### FRAGMENTO DEL TEXTO ###

Alejandro Almazán/enviado
La región más helada
de la República Mexicana, con menos 14.5 grados durante el día, casi congela al
visitante, quien además debe librar a “los sicarios y a un león que se ha
comido los venados de la zona”... “Aquí nosotros tenemos doble cuero”, dicen
los niños.
UNO
La gente del rancho
Santa Bárbara sabe que ha amanecido bajo cero grados cuando miran que el jabón
líquido para los trastes está congelado. Aquí la comida que no cabe en el
refrigerador se suele dejar a la intemperie. Si alguien va a pescar al río, en
menos de 10 minutos el pez se pone tieso como un tronco. Y a partir de los cero
grados, las tuberías se rompen y forman de prisa pequeñas montañas de hielo.
Santa Bárbara ha sido el lugar más frío de México en este invierno: los últimos
días ha rondado por los 14 grados bajo el punto de congelación. Pero hoy sábado
12 de enero hace calor: estamos a menos cuatro.

### MATERIAL PROPORCIONADO ###

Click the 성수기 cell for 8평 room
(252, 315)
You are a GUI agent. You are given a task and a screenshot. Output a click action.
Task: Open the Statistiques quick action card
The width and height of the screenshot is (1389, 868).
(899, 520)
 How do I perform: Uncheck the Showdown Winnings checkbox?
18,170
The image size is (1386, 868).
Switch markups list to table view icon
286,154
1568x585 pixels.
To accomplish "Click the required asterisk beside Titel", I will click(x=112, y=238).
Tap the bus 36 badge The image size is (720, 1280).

###

## TAREAS POR REALIZAR:
• 1. Transcribe el tramo del texto sobre Santa Bárbara que va desde "Santa Bárbara ha" hasta "a menos cuatro.".
• 2. Responde a estas preguntas con datos del texto sobre Santa Bárbara:
(a) ¿Qué dicen los niños que tienen ellos?
(b) ¿Qué señal indica a la gente del rancho que ha amanecido bajo cero grados?
(c) ¿A qué temperatura se está el sábado 12 de enero?
El material no tiene ningún papel en esto.

## LISTA DE RESPUESTAS:
• 1.
Santa Bárbara ha sido el lugar más frío de México en este invierno: los últimos
días ha rondado por los 14 grados bajo el punto de congelación. Pero hoy sábado
12 de enero hace calor: estamos a menos cuatro.

• 2.
(a) Dicen que tienen doble cuero.
(b) Que el jabón líquido para los trastes está congelado.
(c) A menos cuatro grados.